Experiências de Duplo e de Além Mundo em Pascoaes
«Encontro em Freud, que estou a ler por acaso, um passo que me pode interessar. Está na Autobiografia escrita em1924, numa altura em que a psicanálise já chegara à idade adulta, ou mesmo madura, e em que era fácil ao autor rememorar em sinopse, sem explicações demoradas e sem recurso à descrição pormenorizada de casos empíricos, tão comum na fase inicial, os passos do aparecimento e do primeiro desenvolvimento da teoria psicanalítica. Ao tratar do período relativo à colaboração com Breuer, e o apogeu aconteceu em 1895, ano da edição de Estudos sobre a Histeria, Freud aponta o momento em que formulou a noção de inconsciente psíquico como decisiva para a passagem do método catártico tal como Breuer o praticava a partir da hipnose, libertação dos sintomas patológicos da nevrose através da rememoração verbal deles, ao método analítico. O que aqui me interessa não é o que pode haver de específico neste, quer dizer, a etiologia sexual das nevroses tal como a análise as detectou, mas muito mais o espaço intervalar entre os dois momentos. No intervalo, como ponte de passagem, encontro a teoria do recalcamento, em que conteúdos manifestos, até aí admitidos na consciência vigilante, são expulsos desta, retraindo-se num segundo compartimento, onde permanecem latentes e sem existência aparente. O facto desses novos conteúdos procurarem resistir ao recalcamento, forçando caminho para regressarem às manifestações de superfície, levou Freud a elaborar a ideia duma segunda consciência, interdita à primeira, ao menos de forma aberta e livremente reconhecida, mas não por isso menos viva e actuante. A noção de inconsciente psíquico, crucial ao nascimento da psicanálise, foi deduzida desta ideia duma segunda consciência, onde actuam, vivem e se desenvolvem os conteúdos latentes, desconhecidos da primeira consciência.
Retenho pois a ideia duma segunda consciência, que, existindo com realidade própria, inexorável, é porém um território defeso e desconhecido à primeira, a única que tem lembrança e noção de si, pelo menos como se entende de forma vulgar esta noção de si. A ideia duma dupla consciência, duma segunda instância desconhecida ao pensar do dia-a-dia, uma consciência inconsciente para usar a expressão de Freud, interessa-me muito para abordar um livro de Teixeira de Pascoaes dado a lume em edição magra de autor no ano de 1942, Duplo Passeio.

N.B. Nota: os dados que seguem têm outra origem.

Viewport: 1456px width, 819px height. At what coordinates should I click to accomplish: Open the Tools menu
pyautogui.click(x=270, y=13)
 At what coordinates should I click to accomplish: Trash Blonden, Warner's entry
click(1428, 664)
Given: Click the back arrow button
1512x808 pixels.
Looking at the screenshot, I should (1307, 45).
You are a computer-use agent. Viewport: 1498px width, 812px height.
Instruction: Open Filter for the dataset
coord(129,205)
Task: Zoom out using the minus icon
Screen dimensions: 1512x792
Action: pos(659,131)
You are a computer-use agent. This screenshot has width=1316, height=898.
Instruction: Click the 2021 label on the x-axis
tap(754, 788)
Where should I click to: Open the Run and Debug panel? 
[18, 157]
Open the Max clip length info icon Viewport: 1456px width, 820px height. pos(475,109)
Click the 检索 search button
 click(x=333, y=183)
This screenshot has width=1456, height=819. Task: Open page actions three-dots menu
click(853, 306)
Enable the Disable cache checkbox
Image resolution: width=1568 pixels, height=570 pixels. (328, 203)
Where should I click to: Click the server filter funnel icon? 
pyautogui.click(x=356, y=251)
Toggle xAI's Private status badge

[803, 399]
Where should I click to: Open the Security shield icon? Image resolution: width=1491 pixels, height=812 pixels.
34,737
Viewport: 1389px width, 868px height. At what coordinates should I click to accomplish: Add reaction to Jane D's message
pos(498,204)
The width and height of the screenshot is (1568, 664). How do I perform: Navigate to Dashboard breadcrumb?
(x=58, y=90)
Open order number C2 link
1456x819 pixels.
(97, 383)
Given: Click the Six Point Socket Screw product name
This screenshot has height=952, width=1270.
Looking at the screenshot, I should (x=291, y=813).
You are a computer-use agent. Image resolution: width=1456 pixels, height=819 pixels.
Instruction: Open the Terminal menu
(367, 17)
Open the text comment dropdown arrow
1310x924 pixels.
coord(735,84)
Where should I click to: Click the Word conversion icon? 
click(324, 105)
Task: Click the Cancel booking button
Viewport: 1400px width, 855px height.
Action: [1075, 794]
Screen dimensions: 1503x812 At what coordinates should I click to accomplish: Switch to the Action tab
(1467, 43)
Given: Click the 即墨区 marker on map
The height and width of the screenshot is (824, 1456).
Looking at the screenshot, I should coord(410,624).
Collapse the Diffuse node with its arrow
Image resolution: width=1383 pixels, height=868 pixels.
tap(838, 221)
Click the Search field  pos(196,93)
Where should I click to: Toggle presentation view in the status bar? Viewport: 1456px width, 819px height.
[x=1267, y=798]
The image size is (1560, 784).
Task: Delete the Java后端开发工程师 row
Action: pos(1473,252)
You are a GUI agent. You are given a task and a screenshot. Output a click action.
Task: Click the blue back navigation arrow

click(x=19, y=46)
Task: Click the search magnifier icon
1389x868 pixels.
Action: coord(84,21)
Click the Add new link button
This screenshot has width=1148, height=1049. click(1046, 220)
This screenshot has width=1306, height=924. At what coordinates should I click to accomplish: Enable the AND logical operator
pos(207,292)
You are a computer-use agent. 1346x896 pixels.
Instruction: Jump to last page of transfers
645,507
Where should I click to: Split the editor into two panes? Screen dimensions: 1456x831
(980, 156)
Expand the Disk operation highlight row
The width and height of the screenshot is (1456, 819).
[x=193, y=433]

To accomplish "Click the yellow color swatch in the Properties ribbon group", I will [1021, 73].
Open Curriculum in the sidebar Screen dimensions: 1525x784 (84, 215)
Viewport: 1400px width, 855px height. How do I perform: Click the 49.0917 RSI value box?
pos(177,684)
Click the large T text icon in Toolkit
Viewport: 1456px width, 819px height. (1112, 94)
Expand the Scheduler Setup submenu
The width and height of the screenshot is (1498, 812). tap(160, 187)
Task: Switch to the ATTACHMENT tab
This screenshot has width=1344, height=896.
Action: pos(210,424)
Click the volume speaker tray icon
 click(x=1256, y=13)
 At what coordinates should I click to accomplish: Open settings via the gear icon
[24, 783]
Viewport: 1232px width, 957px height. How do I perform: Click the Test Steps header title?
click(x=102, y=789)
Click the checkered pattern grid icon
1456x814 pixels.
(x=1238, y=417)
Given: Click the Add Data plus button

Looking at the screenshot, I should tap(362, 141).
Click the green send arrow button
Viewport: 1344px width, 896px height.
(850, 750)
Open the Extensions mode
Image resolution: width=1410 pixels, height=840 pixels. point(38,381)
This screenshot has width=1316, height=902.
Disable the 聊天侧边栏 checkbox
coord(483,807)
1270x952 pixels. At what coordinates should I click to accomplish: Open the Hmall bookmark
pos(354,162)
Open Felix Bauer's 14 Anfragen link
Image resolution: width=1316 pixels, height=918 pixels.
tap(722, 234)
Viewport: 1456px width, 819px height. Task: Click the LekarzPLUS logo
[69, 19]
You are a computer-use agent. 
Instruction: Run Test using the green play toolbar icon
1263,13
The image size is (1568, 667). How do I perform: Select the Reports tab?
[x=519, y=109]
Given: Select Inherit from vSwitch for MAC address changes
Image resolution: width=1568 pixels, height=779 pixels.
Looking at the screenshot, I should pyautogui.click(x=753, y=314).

Mas antes de falar do livro de Pascoaes talvez valha a pena dizer que em Platão, citado na Autobiografia de 1924 como o mais antigo elo do trabalho analítico, ou em textos dele, como Fedro, o composto humano resulta da sobreposição de dois planos distintos, que nunca se fundem por inteiro, corpo e alma, o primeiro pertença absoluta da natureza terrestre e o segundo chegado de paragens distantes ou ignoradas. Em Platão estes dois planos, o da alma e o do corpo, aparecem referidos ao mundo das ideias, luminoso e esplêndido, e ao da caverna escura, onde as coisas materiais surgem como apagadas sombras das ideias. Camões glosou em vários passos esta visão duma alma alienígena aprisionada num vaso de argila que não lhe corresponde. Na glosa camoniana a Terra é uma estação que fabrica vestes materiais ao fogo luminoso que receberá, mas vestes desajustadas, já que opacas, à natureza translúcida da essência imaterial. Daí a noção de exílio que a alma vive na Terra junto do corpo, quer dizer, a incomodidade, a estranheza e a dificuldade que ela sente num meio tóxico e corruptível que não é o seu». In António Cândido Franco, Notas para a Compreensão do Surrealismo em Portugal, Lisboa, Peniche, Évora, Editora Licorne, 2012, ISBN 978-972-8661-90-8.